Anand said when South Asians consume more calories than they’re burning off with activity, they’re “energy-positive” and it normally leads to fat accumulation.
“We observed in South Asians that they were unable to fill their subcutaneous fat storage sites as much as white Caucasians were,” she explained.
“And it’s almost like they’re impaired in the ability to expand fat in places underneath the skin. And because of this impairment, the fat cells kind of overflow with fat, and send the fat internally within the abdomen around the organs within the abdomen, including the liver.”
This is bad because once a fatty liver develops, blood glucose increases, good cholesterol goes down and bad cholesterol rises, Anand indicated.
“So this study has kind of added to our understanding – missing pieces of the puzzle as to why South Asians develop these risk factors, and why they’re so different from white Caucasians.”
She said Type 2 diabetes is at epidemic proportions in India and among the one million-plus South Asians who live in Canada.
“So it’s really important that we understand why this occurs in order to try and prevent it,” Anand said.
“What we observed when we look under the microscope at the fat biopsies is that South Asians have larger fat cells, and they are basically stuffed full of fat, whereas the white Caucasians are able to increase the number of fat cells they have – so they’re not very wide or large fat cells, they just increase in number.”
Dr. Gurdeep Parhar of the University of British Columbia’s faculty of medicine said the study is “exciting” because it actually points to an underlying cause for the higher risk of cardiovascular disease among South Asians.

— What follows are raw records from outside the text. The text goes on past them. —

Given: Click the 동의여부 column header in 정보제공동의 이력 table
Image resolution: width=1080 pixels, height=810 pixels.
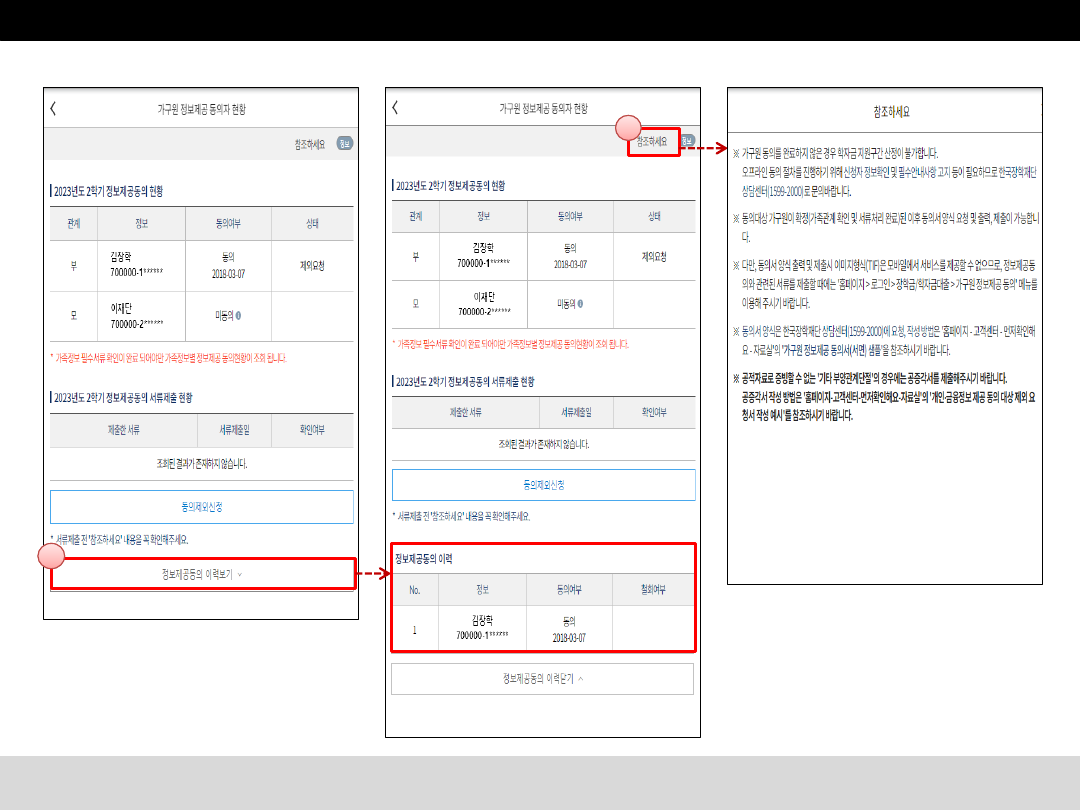Looking at the screenshot, I should coord(569,590).
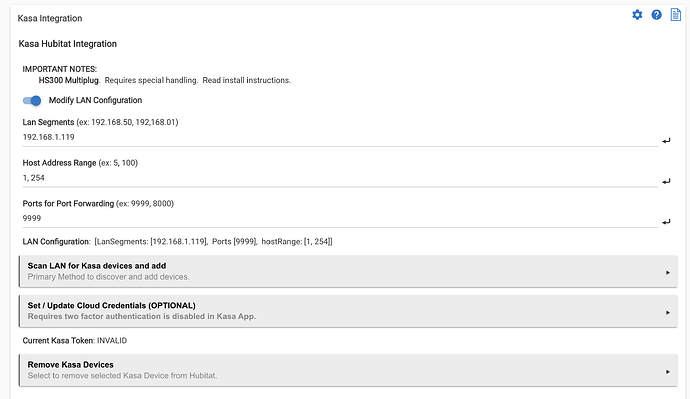Toggle Modify LAN Configuration switch

click(x=32, y=101)

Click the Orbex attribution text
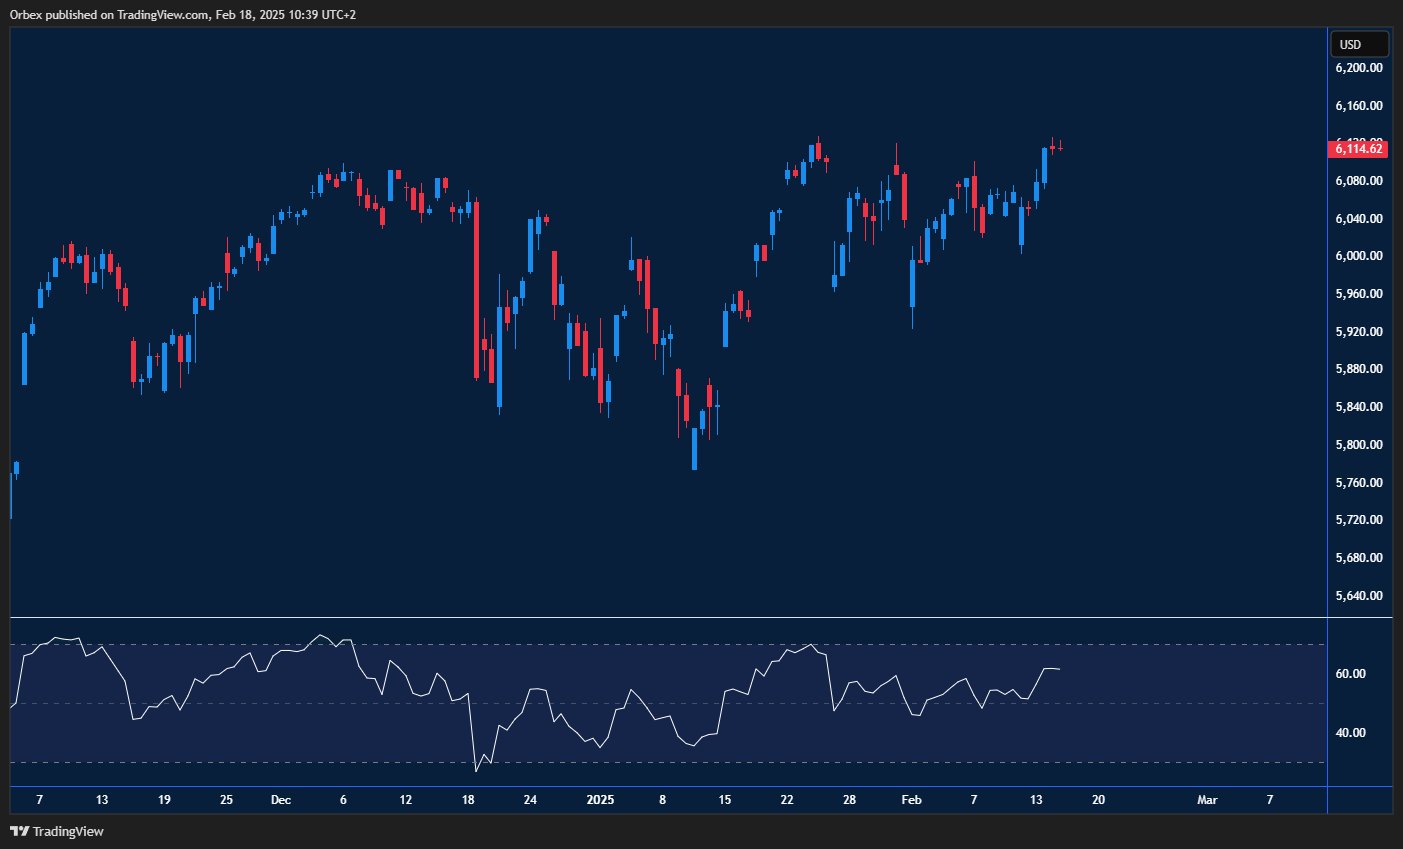point(27,15)

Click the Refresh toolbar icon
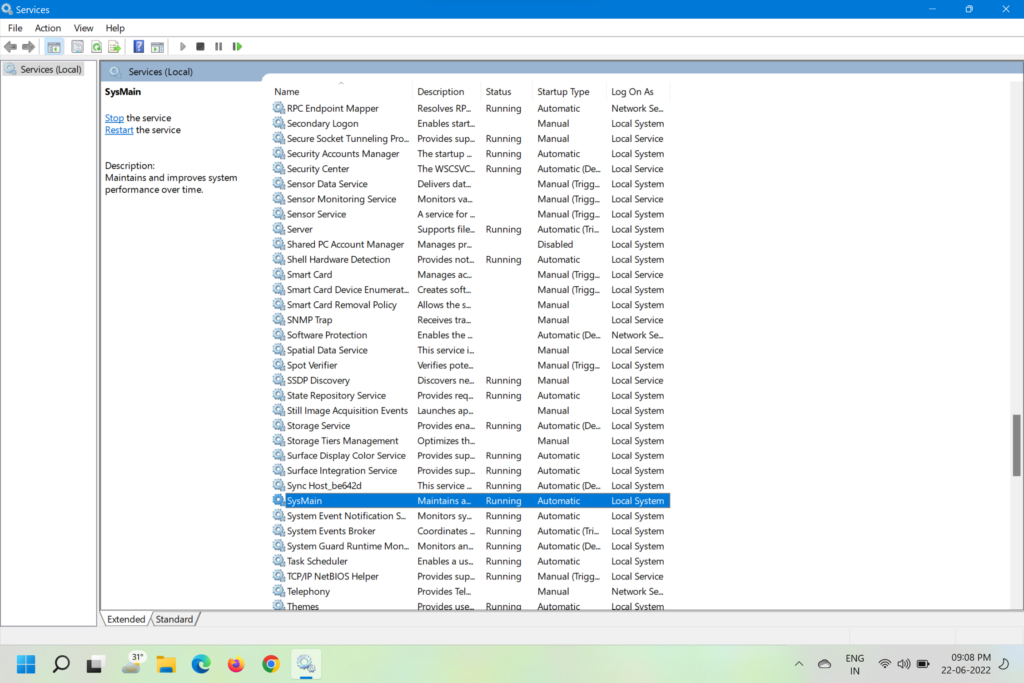(x=96, y=47)
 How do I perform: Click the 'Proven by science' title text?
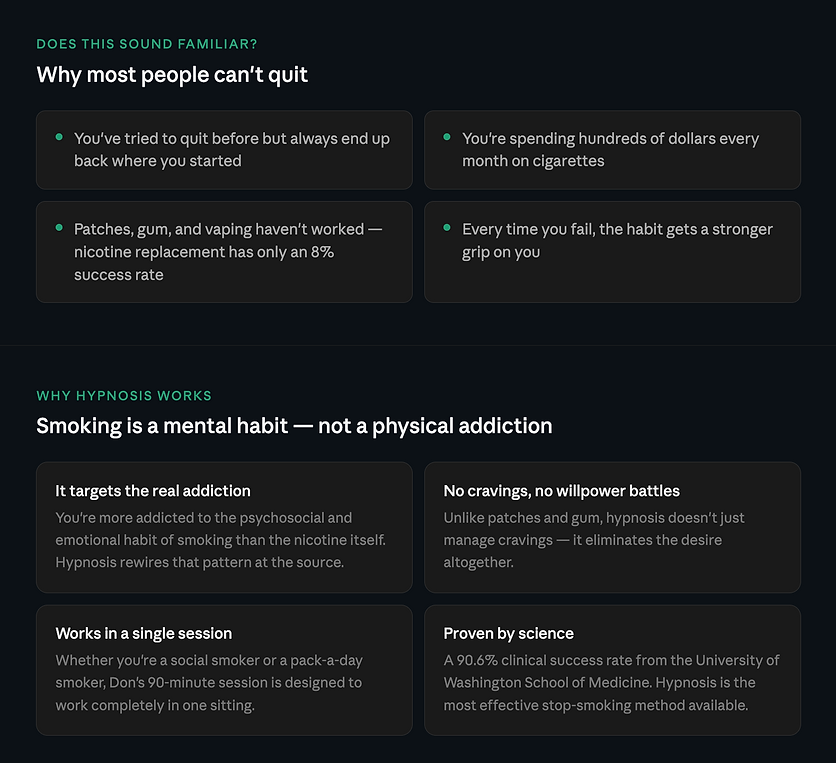click(508, 633)
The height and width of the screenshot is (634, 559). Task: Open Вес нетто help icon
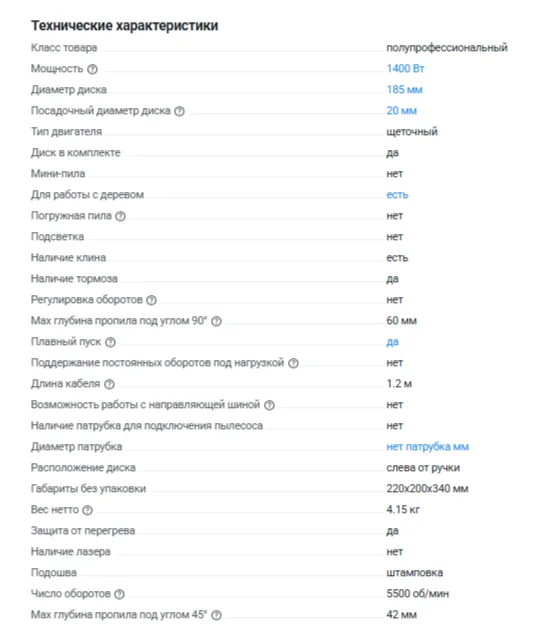tap(87, 511)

“A lot of times before, we were looking at whether it was diet, lifestyle, genetic, and this is coming closer to identifying a more concrete explanation for what’s going on,” he said from Vancouver, where his practice includes a large immigrant population, including many South Asians.
Parhar said the findings help explain weight around the abdomens of South Asians who have slender arms and legs.

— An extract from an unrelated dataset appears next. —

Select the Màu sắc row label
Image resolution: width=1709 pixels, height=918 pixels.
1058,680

“I can’t tell you the number of times I’ve had liver abnormalities seen on blood work and then I do ultrasound and find a fatty liver. And thinking back on it now, the ratios must be about 20 to one for South Asians to my white patients in terms of how many of them have fatty livers.”
He described the cell differences that were identified as “a bit ominous” and “a bit of a wake-up call for some of us.”

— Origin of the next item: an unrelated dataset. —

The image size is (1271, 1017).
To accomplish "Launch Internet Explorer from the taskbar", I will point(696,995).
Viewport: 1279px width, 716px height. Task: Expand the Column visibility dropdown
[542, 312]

Parhar, whose family came to Canada from India, said it’s unfortunate the study didn’t identify whether the South Asians were relatively new arrivals, or their families had been here for a few decades.
“I’ve been in Canada since I was a year old – I’m 42 now – so basically I’ve grown up here. So am I in the same category as somebody who’s 42 and my body build, but they arrived five years ago? That would be an interesting distinction because that would also help to stratify which patient groups I’m more aggressive with.”
Dr. Thomas Ransom, an endocrinologist in Halifax with a special interest in obesity, said the research further emphasizes considerations that doctors already take into account, such as waist measurement.
“People of South Asian descent, particularly, are deemed at higher risk at lower waist circumferences than their Caucasian counterparts,” he said. “What this has done is sort of confirmed that, using the body mass index.”
The study will hopefully raise awareness and change the threshold for intervening and screening for complications, he said.
“So that if someone of South Asian descent appears to be, ‘only a little bit overweight,’ we would actually say, ‘But, you know what, you’re at increased risk and I’ll screen for diabetes and blood pressure and things like that.’”
Anand, who was walking and talking on a cellphone as she was interviewed, said there is a lot that people of South Asian origin can do to deal with weight issues.
“What they can do is prevent themselves from, at the end of the day, being energy-positive, which means not consuming as many calories. Or if they do consume substantial calories, they burn it off through physical activity, so basically prevention of weight gain. Or in individuals who already have abdominal obesity, trying to lose weight.”